● Data extracts:
######
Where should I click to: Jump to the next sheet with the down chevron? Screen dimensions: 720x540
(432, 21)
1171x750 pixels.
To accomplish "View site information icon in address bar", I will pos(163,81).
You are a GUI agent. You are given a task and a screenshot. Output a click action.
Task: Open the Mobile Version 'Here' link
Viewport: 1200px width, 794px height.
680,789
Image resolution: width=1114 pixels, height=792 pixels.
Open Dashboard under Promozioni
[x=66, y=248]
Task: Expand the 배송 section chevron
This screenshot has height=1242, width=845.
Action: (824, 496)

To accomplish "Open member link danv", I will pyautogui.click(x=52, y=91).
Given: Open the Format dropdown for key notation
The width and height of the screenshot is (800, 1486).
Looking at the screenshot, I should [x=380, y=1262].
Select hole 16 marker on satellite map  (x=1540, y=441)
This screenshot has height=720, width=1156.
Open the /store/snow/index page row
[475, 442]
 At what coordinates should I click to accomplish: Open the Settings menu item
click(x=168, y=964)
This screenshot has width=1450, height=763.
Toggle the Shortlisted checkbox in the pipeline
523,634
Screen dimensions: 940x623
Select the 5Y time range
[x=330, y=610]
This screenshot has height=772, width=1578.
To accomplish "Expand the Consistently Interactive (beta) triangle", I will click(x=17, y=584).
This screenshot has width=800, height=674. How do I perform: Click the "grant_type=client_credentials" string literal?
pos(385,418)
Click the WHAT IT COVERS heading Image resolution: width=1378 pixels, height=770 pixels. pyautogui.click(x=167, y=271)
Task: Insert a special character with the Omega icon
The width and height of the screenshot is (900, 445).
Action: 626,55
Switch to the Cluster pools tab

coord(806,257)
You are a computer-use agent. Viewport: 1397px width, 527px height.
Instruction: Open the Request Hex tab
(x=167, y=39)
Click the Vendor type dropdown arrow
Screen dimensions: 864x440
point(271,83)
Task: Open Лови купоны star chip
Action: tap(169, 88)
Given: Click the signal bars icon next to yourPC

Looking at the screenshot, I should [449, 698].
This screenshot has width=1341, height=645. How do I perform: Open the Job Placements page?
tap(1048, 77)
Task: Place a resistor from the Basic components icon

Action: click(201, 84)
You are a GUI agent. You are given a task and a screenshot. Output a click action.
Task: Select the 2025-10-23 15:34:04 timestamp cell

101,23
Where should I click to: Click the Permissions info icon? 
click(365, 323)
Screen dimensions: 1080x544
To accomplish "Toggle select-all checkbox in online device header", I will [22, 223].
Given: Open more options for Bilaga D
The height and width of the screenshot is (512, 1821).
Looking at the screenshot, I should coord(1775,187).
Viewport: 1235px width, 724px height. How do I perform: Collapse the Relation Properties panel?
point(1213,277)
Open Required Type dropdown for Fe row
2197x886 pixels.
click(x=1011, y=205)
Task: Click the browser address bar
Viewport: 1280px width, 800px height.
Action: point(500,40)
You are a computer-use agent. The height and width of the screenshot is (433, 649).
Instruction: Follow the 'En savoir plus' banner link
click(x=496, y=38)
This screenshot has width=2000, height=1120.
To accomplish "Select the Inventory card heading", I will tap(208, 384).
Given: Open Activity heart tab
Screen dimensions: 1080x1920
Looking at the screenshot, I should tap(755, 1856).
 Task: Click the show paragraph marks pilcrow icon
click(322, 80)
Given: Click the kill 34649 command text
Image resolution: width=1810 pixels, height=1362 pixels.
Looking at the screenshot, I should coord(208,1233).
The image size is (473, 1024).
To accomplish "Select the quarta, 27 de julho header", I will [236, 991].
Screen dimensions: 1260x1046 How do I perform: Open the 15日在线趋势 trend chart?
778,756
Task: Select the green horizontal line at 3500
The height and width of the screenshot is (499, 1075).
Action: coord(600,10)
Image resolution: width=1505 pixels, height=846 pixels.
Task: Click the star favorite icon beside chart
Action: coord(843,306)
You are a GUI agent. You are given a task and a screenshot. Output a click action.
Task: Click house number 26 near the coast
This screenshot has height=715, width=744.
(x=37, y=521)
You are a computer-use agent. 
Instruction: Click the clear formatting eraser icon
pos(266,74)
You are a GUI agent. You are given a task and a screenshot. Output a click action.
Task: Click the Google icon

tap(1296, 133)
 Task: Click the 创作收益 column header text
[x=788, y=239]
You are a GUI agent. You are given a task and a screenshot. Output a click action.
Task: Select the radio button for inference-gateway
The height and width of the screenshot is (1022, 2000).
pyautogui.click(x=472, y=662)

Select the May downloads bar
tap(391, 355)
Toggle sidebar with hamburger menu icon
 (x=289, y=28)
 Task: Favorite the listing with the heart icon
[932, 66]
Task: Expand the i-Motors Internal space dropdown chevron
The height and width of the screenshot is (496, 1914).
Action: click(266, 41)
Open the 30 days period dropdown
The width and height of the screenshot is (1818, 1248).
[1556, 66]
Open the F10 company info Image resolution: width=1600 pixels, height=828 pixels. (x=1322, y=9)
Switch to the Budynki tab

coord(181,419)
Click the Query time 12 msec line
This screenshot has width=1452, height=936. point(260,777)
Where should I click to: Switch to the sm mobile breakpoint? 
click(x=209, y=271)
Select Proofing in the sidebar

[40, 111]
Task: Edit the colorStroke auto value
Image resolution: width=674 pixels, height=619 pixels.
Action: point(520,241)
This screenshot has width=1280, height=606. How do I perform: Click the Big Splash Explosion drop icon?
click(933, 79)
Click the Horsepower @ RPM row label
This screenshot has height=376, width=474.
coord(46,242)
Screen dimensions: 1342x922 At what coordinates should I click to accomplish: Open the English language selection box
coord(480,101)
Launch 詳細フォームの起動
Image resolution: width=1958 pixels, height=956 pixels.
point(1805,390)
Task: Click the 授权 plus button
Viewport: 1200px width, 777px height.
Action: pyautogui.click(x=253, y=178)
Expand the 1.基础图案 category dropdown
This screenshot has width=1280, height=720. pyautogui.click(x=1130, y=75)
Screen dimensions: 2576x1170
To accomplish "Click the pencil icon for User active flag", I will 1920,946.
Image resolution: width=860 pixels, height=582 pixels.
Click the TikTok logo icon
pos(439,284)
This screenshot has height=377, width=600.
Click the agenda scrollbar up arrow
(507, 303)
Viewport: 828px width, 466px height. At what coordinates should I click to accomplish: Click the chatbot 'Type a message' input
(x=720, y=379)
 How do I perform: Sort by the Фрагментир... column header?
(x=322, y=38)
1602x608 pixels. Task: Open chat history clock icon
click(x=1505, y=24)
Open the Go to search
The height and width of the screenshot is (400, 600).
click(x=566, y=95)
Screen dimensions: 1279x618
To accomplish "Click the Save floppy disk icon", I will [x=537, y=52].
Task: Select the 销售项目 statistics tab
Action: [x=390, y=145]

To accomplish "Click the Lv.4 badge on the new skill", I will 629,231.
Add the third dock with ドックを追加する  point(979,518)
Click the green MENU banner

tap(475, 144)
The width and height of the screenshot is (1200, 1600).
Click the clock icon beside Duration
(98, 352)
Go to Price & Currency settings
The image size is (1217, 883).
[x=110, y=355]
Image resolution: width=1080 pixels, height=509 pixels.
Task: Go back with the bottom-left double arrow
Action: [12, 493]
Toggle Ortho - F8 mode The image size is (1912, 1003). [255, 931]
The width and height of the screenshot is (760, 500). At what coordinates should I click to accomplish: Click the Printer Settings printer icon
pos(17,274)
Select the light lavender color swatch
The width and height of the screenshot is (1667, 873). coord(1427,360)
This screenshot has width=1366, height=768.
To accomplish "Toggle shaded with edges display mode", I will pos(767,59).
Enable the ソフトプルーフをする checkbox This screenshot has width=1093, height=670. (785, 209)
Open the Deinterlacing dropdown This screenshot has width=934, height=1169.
######
● What to do: Could you write out all the entries exactly as given?

● Solution for this task:
Where should I click to: Jump to the next sheet with the down chevron? Screen dimensions: 720x540
(432, 21)
1171x750 pixels.
To accomplish "View site information icon in address bar", I will pos(163,81).
You are a GUI agent. You are given a task and a screenshot. Output a click action.
Task: Open the Mobile Version 'Here' link
Viewport: 1200px width, 794px height.
680,789
Image resolution: width=1114 pixels, height=792 pixels.
Open Dashboard under Promozioni
[x=66, y=248]
Task: Expand the 배송 section chevron
This screenshot has height=1242, width=845.
Action: (824, 496)

To accomplish "Open member link danv", I will pyautogui.click(x=52, y=91).
Given: Open the Format dropdown for key notation
The width and height of the screenshot is (800, 1486).
Looking at the screenshot, I should [x=380, y=1262].
Select hole 16 marker on satellite map  (x=1540, y=441)
This screenshot has height=720, width=1156.
Open the /store/snow/index page row
[475, 442]
 At what coordinates should I click to accomplish: Open the Settings menu item
click(x=168, y=964)
This screenshot has width=1450, height=763.
Toggle the Shortlisted checkbox in the pipeline
523,634
Screen dimensions: 940x623
Select the 5Y time range
[x=330, y=610]
This screenshot has height=772, width=1578.
To accomplish "Expand the Consistently Interactive (beta) triangle", I will click(x=17, y=584).
This screenshot has width=800, height=674. How do I perform: Click the "grant_type=client_credentials" string literal?
pos(385,418)
Click the WHAT IT COVERS heading Image resolution: width=1378 pixels, height=770 pixels. pyautogui.click(x=167, y=271)
Task: Insert a special character with the Omega icon
The width and height of the screenshot is (900, 445).
Action: 626,55
Switch to the Cluster pools tab

coord(806,257)
You are a computer-use agent. Viewport: 1397px width, 527px height.
Instruction: Open the Request Hex tab
(x=167, y=39)
Click the Vendor type dropdown arrow
Screen dimensions: 864x440
point(271,83)
Task: Open Лови купоны star chip
Action: tap(169, 88)
Given: Click the signal bars icon next to yourPC

Looking at the screenshot, I should [449, 698].
This screenshot has width=1341, height=645. How do I perform: Open the Job Placements page?
tap(1048, 77)
Task: Place a resistor from the Basic components icon

Action: click(201, 84)
You are a GUI agent. You are given a task and a screenshot. Output a click action.
Task: Select the 2025-10-23 15:34:04 timestamp cell

101,23
Where should I click to: Click the Permissions info icon? 
click(365, 323)
Screen dimensions: 1080x544
To accomplish "Toggle select-all checkbox in online device header", I will [22, 223].
Given: Open more options for Bilaga D
The height and width of the screenshot is (512, 1821).
Looking at the screenshot, I should coord(1775,187).
Viewport: 1235px width, 724px height. How do I perform: Collapse the Relation Properties panel?
point(1213,277)
Open Required Type dropdown for Fe row
2197x886 pixels.
click(x=1011, y=205)
Task: Click the browser address bar
Viewport: 1280px width, 800px height.
Action: point(500,40)
You are a computer-use agent. The height and width of the screenshot is (433, 649).
Instruction: Follow the 'En savoir plus' banner link
click(x=496, y=38)
This screenshot has width=2000, height=1120.
To accomplish "Select the Inventory card heading", I will tap(208, 384).
Given: Open Activity heart tab
Screen dimensions: 1080x1920
Looking at the screenshot, I should tap(755, 1856).
 Task: Click the show paragraph marks pilcrow icon
click(322, 80)
Given: Click the kill 34649 command text
Image resolution: width=1810 pixels, height=1362 pixels.
Looking at the screenshot, I should coord(208,1233).
The image size is (473, 1024).
To accomplish "Select the quarta, 27 de julho header", I will [236, 991].
Screen dimensions: 1260x1046 How do I perform: Open the 15日在线趋势 trend chart?
778,756
Task: Select the green horizontal line at 3500
The height and width of the screenshot is (499, 1075).
Action: coord(600,10)
Image resolution: width=1505 pixels, height=846 pixels.
Task: Click the star favorite icon beside chart
Action: coord(843,306)
You are a GUI agent. You are given a task and a screenshot. Output a click action.
Task: Click house number 26 near the coast
This screenshot has height=715, width=744.
(x=37, y=521)
You are a computer-use agent. 
Instruction: Click the clear formatting eraser icon
pos(266,74)
You are a GUI agent. You are given a task and a screenshot. Output a click action.
Task: Click the Google icon

tap(1296, 133)
 Task: Click the 创作收益 column header text
[x=788, y=239]
You are a GUI agent. You are given a task and a screenshot. Output a click action.
Task: Select the radio button for inference-gateway
The height and width of the screenshot is (1022, 2000).
pyautogui.click(x=472, y=662)

Select the May downloads bar
tap(391, 355)
Toggle sidebar with hamburger menu icon
 (x=289, y=28)
 Task: Favorite the listing with the heart icon
[932, 66]
Task: Expand the i-Motors Internal space dropdown chevron
The height and width of the screenshot is (496, 1914).
Action: click(266, 41)
Open the 30 days period dropdown
The width and height of the screenshot is (1818, 1248).
[1556, 66]
Open the F10 company info Image resolution: width=1600 pixels, height=828 pixels. (x=1322, y=9)
Switch to the Budynki tab

coord(181,419)
Click the Query time 12 msec line
This screenshot has width=1452, height=936. point(260,777)
Where should I click to: Switch to the sm mobile breakpoint? 
click(x=209, y=271)
Select Proofing in the sidebar

[40, 111]
Task: Edit the colorStroke auto value
Image resolution: width=674 pixels, height=619 pixels.
Action: point(520,241)
This screenshot has width=1280, height=606. How do I perform: Click the Big Splash Explosion drop icon?
click(933, 79)
Click the Horsepower @ RPM row label
This screenshot has height=376, width=474.
coord(46,242)
Screen dimensions: 1342x922 At what coordinates should I click to accomplish: Open the English language selection box
coord(480,101)
Launch 詳細フォームの起動
Image resolution: width=1958 pixels, height=956 pixels.
point(1805,390)
Task: Click the 授权 plus button
Viewport: 1200px width, 777px height.
Action: pyautogui.click(x=253, y=178)
Expand the 1.基础图案 category dropdown
This screenshot has width=1280, height=720. pyautogui.click(x=1130, y=75)
Screen dimensions: 2576x1170
To accomplish "Click the pencil icon for User active flag", I will 1920,946.
Image resolution: width=860 pixels, height=582 pixels.
Click the TikTok logo icon
pos(439,284)
This screenshot has height=377, width=600.
Click the agenda scrollbar up arrow
(507, 303)
Viewport: 828px width, 466px height. At what coordinates should I click to accomplish: Click the chatbot 'Type a message' input
(x=720, y=379)
 How do I perform: Sort by the Фрагментир... column header?
(x=322, y=38)
1602x608 pixels. Task: Open chat history clock icon
click(x=1505, y=24)
Open the Go to search
The height and width of the screenshot is (400, 600).
click(x=566, y=95)
Screen dimensions: 1279x618
To accomplish "Click the Save floppy disk icon", I will [x=537, y=52].
Task: Select the 销售项目 statistics tab
Action: [x=390, y=145]

To accomplish "Click the Lv.4 badge on the new skill", I will 629,231.
Add the third dock with ドックを追加する  point(979,518)
Click the green MENU banner

tap(475, 144)
The width and height of the screenshot is (1200, 1600).
Click the clock icon beside Duration
(98, 352)
Go to Price & Currency settings
The image size is (1217, 883).
[x=110, y=355]
Image resolution: width=1080 pixels, height=509 pixels.
Task: Go back with the bottom-left double arrow
Action: [12, 493]
Toggle Ortho - F8 mode The image size is (1912, 1003). [255, 931]
The width and height of the screenshot is (760, 500). At what coordinates should I click to accomplish: Click the Printer Settings printer icon
pos(17,274)
Select the light lavender color swatch
The width and height of the screenshot is (1667, 873). coord(1427,360)
This screenshot has width=1366, height=768.
To accomplish "Toggle shaded with edges display mode", I will pos(767,59).
Enable the ソフトプルーフをする checkbox This screenshot has width=1093, height=670. (785, 209)
Open the Deinterlacing dropdown This screenshot has width=934, height=1169.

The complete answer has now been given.